→ What to do
List every package that the pip install command in the Max Overlap Dataset page below installs.
— start Extract —
Max Overlap Dataset

Introduction

This task is to generate a dataset, in which each entry contains two shapes(lock, key), and the max overlap area of the two shapes.

The dataset comes into being as follows:

Select a set of primitive shapes from exiting shape dataset.
Preprocess these primitive shapes into a regular format.
Calculate and save the max overlap area between each pair of primitive shapes.
Generate the dataset from primitive shapes and max overlap area by randomly transforming primitive shapes.

How to use

pip install opencv-python, numpy, pickle, scoop

git clone https://github.com/bigfacebear/MaxOverlap.git
cd MaxOverlap

# set generation parameters in gen_dataset_flags.py

python -m scoop gen_dataset.py

Then you get a folder containing pairs of shapes and a file OVERLAP_AREAS. OVERLAP_AREAS contains the max overlap area between each pair, and you can use it as following.

import pickle

with open('OVERLAP_AREAS') as fp:
    overlap_area_list = pickle.load(fp)

Primitive Shapes

This dataset contains 775 primitive shapes gathered from several different shape dataset:

You can use filled_primitives or hollow_primitives directly.

Calculate Max Overlap Area

Evolutionary Algorithm

This is the most time-consuming part in the whole process. I use the evolutionary algorithm to gain precise results efficiently. The library I used are DEAP and SCOOP.

You can use the Python wrapper gen_max_areas.py to generate the max overlap areas file, filled_max_areas and hollow_max_areas. In order to use SCOOP multi-process library, make sure you run the gen_max_areas.py in the following way. This is significant for efficiency.

python -m scoop gen_max_areas.py

When you need to use the generated *_max_areas file, you can use the following script in your own code.

import pickle
import numpy as np
with open('filled_max_areas') as fp:
    areas_mat = np.array(pickle.load(fp), dtype=np.int)

areas_mat is a symmetric matrix containing the max overlap between primitive shape pairs. Here is an example:

6450    2240    2264
2240    3120    1650
2264    1650    2893

# The max overlap area between 0.png and 1.png is 2240
# The max overlap area between 0.png and 2.png is 2264
# The max overlap area between 1.png and 2.png is 1650

Precision Analysis

The Comparison between biased and unbiased sampling

Evolutionary algorithm is a biased sampling, while we can also use unbiased sampling to estimate the max overlap area. But according to my experiment, biased sampling outperform unbiased sampling both in precision and efficiency.

Here is how the max overlap areas gained by biased and unbiased sampling grow as sample points number change. I randomly choose 6 pairs of shapes to test.

In unbiased sampling, the plot is a result of 300 independent sampling procedures each with a growing number of 10000 samples.

In biased sampling, the number of sample points is decided by generation number and population size. This plot shows the output max overlap area gotten by different generation number (and the population size is fixed as 1200). From this plot, the conclusion can be drawn that 20 generation is enough to generate good result.

This plot shows the relationship between max overlap area and population size in biased sampling with generation number is fixed as 20. It shows that population with size of 1200 is enough. So I pick 20 generation number and 1200 population size as parameters to generate precise results efficiently.

These plots show that unbiased sampling method need a great number of sample points to stably get a precise result. But biased sampling need less sample points (calculated roughly by $generation\ number \times population$).
— end Extract —
— start Entries —
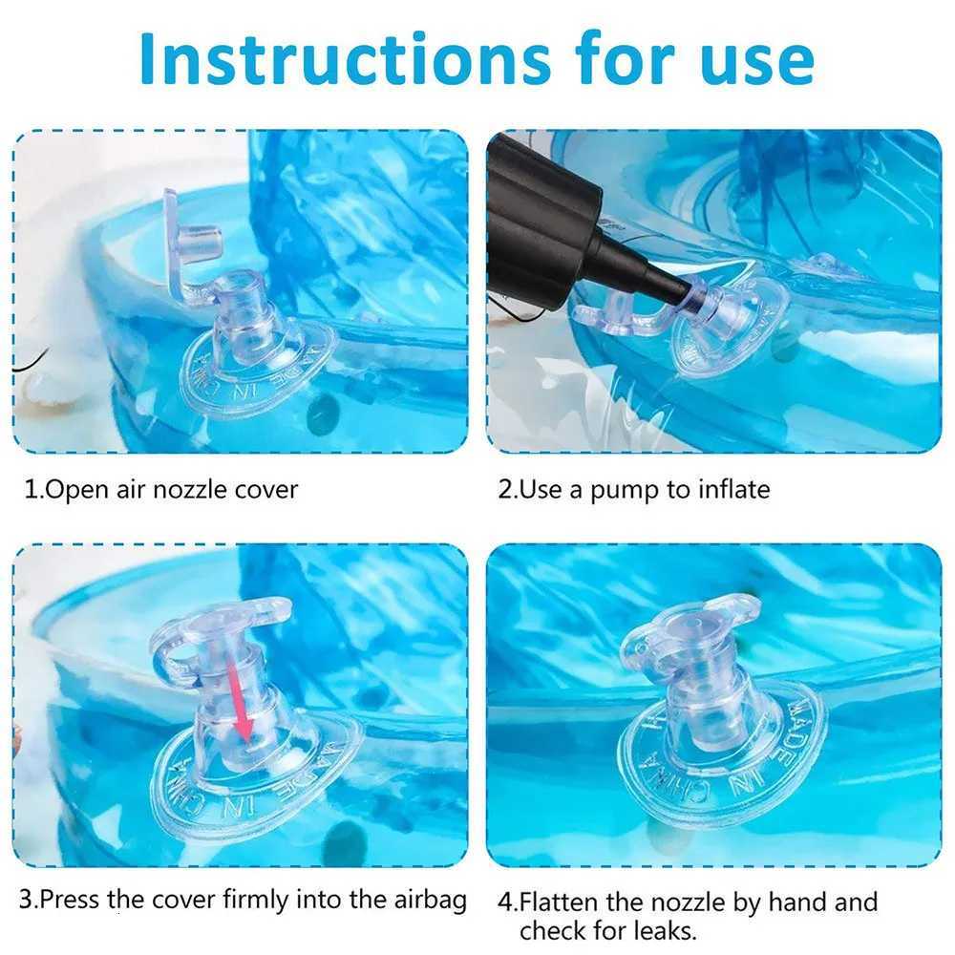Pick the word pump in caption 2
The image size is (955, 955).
point(626,491)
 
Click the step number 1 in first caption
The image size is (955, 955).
point(30,490)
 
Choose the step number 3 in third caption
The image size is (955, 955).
point(27,900)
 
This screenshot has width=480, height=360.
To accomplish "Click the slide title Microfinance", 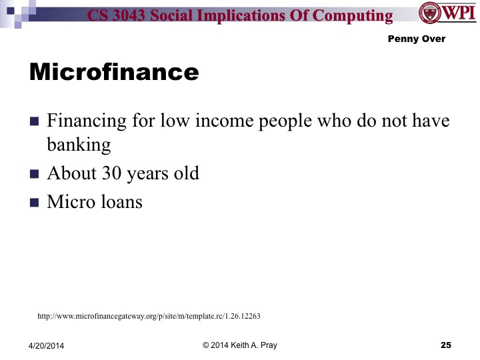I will click(x=114, y=72).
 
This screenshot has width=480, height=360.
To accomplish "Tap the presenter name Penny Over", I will click(x=416, y=39).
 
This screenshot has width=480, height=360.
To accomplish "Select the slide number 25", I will click(x=446, y=345).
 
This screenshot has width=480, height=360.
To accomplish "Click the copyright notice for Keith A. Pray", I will click(x=239, y=345).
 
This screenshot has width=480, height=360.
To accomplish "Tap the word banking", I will click(x=79, y=144).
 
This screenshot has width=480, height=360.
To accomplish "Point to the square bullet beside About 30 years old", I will click(x=35, y=174).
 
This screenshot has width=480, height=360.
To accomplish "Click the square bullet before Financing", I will click(x=35, y=123).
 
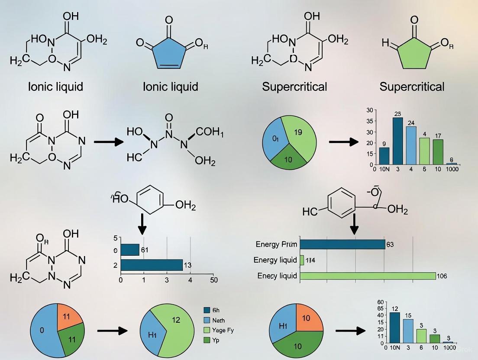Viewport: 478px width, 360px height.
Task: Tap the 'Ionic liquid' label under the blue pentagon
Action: click(x=170, y=87)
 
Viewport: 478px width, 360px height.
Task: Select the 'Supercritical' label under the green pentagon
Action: click(x=412, y=87)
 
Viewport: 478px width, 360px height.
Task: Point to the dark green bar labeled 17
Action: click(x=438, y=151)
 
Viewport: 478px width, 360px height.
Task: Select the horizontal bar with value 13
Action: click(x=152, y=265)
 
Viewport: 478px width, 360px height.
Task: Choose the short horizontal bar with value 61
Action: click(x=130, y=250)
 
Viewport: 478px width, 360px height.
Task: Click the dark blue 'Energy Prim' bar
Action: click(x=342, y=244)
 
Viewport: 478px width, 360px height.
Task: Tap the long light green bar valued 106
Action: click(x=368, y=276)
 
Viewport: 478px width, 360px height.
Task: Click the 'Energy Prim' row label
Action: click(x=276, y=244)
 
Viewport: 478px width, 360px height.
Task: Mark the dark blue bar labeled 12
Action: click(x=394, y=327)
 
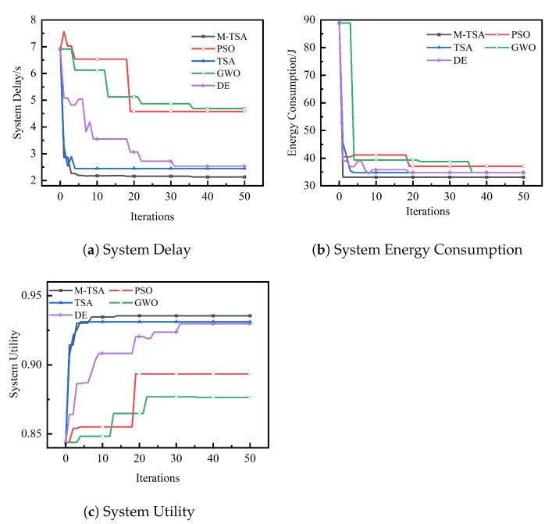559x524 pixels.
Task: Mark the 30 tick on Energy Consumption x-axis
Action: [x=450, y=200]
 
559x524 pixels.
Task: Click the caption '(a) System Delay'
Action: [x=141, y=250]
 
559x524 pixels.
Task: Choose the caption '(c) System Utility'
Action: [x=141, y=512]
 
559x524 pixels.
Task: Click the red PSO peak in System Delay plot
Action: [x=64, y=32]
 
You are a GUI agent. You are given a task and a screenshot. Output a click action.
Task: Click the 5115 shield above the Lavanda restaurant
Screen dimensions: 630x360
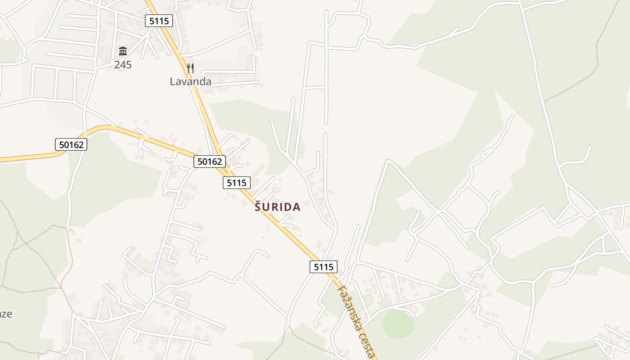[x=159, y=20]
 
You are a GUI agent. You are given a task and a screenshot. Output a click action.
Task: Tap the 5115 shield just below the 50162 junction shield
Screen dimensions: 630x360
[x=237, y=182]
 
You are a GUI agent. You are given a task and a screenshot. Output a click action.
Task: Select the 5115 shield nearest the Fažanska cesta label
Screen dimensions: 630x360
[x=323, y=266]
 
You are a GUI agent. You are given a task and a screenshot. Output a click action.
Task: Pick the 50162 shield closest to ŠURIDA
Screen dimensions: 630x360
[x=209, y=161]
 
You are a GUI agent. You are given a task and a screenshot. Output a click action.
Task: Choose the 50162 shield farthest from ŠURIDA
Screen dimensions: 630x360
[x=71, y=144]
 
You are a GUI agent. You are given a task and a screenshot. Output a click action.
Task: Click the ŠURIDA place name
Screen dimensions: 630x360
[x=278, y=207]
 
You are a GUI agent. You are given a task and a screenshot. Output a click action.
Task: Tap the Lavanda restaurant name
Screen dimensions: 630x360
[x=190, y=81]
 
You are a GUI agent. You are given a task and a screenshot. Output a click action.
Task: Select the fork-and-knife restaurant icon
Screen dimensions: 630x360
[x=190, y=68]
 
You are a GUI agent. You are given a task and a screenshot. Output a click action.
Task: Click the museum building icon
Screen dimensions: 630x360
[x=123, y=51]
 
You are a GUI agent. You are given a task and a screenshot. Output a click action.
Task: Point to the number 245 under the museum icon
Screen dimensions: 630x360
[x=123, y=65]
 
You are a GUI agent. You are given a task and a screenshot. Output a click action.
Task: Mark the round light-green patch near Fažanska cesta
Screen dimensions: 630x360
[x=398, y=323]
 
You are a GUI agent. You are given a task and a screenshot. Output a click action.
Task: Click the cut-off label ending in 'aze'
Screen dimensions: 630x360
[x=5, y=314]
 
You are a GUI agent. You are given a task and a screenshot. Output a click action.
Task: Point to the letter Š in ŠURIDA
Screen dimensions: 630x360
[x=258, y=207]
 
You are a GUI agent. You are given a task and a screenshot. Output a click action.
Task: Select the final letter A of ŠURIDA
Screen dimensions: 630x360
[x=296, y=207]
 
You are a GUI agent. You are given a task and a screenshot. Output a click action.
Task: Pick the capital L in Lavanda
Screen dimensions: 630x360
[x=172, y=81]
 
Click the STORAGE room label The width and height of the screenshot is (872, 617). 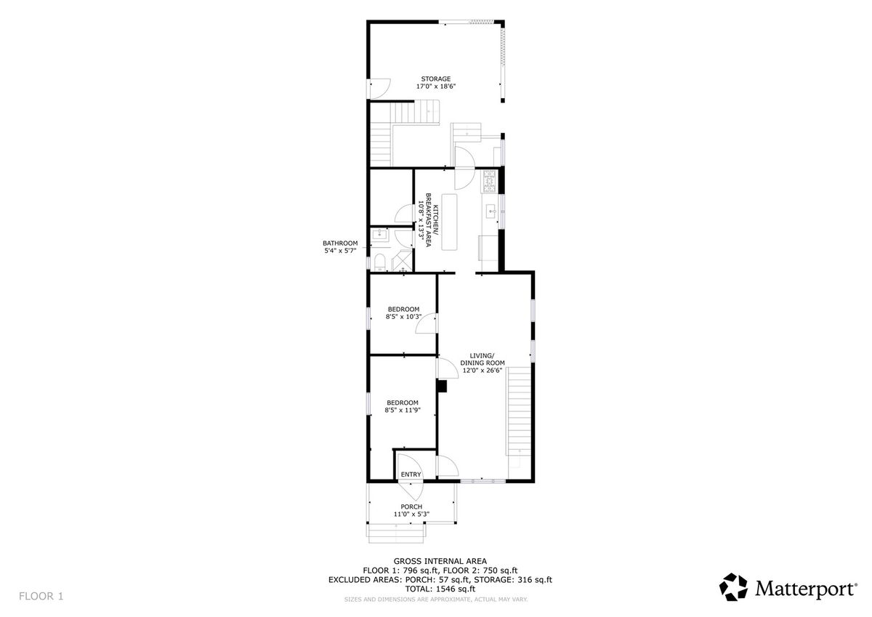click(435, 79)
— end Entries —
→ Answer to this exercise
opencv-python, numpy, pickle, scoop